Tested & Proven
To provide users with more intuitive and transparent information, we present the speech transcription accuracy of our product under various scenarios and conditions.
In real-world use, to enable longer continuous recordings, lower power consumption, and more efficient data transmission, we have independently developed an advanced audio processing algorithm.
By showcasing the transcription accuracy before and after processing with our algorithm, we aim to strike the optimal balance between product performance and user experience, continuously improving our technology to enhance customer satisfaction.
1 Comparison of Speech Transcription Accuracy Using Proprietary Compression Algorithm
The table below compares the speech recognition (ASR) performance of the Whisper-tiny model before and after processing with our proprietary audio algorithm. The evaluation metric is Word Error Rate (WER), where a lower value indicates higher transcription accuracy. The standard accent dataset is sourced from the LibriSpeech corpus, while the non-standard accent dataset is derived from the Speech Accent Archive to reflect a range of typical usage scenarios.
Dataset | ASR Model | Compressed | WER |
---|---|---|---|
LibriSpeech (standard narrated stories) | whisper-tiny-en | No | ≈8% |
LibriSpeech (standard narrated stories) | whisper-tiny-en | Yes | 10.08% |
Speech Accent Archive (various accents) | whisper-tiny-en | No | ≈13% |
Speech Accent Archive (various accents) | whisper-tiny-en | Yes | 18.38% |
Note: After compression, the Word Error Rate for standard pronunciation shows a slight increase but remains at a satisfactory level. For speech with various accents, the performance under the compression algorithm still meets the requirements of everyday use.
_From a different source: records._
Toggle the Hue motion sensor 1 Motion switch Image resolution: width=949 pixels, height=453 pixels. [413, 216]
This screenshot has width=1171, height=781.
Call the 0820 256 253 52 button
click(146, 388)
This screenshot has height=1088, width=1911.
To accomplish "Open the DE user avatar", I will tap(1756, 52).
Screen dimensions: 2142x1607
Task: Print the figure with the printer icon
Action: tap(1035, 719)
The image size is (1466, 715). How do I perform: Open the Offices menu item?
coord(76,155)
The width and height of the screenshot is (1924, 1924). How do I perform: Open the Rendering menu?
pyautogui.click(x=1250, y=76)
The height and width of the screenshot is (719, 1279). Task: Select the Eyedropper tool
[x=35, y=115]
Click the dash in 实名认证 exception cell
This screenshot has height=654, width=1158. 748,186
2 Speech Transcription Accuracy in Simulated Real-User Scenarios
The table below presents the performance of the Whisper-tiny model in real user scenarios, before and after processing with our proprietary audio algorithm. The standard accent dataset is sourced from the LibriSpeech corpus, while the non-standard accent dataset is taken from the Speech Accent Archive to represent a range of typical application scenarios.
Scenario | Accent Present | WER |
---|---|---|
Everyday user conversation | No | 8.10% |
Everyday user conversation | Yes | 20.72% |
User speaking in meeting mode | No | 6.78% |
Other participants speaking in meeting mode | No | 7.85% |
Note: The product performs well in common use cases involving users without accents, delivering high transcription accuracy. In scenarios involving accented speech, the model’s performance shows greater variability.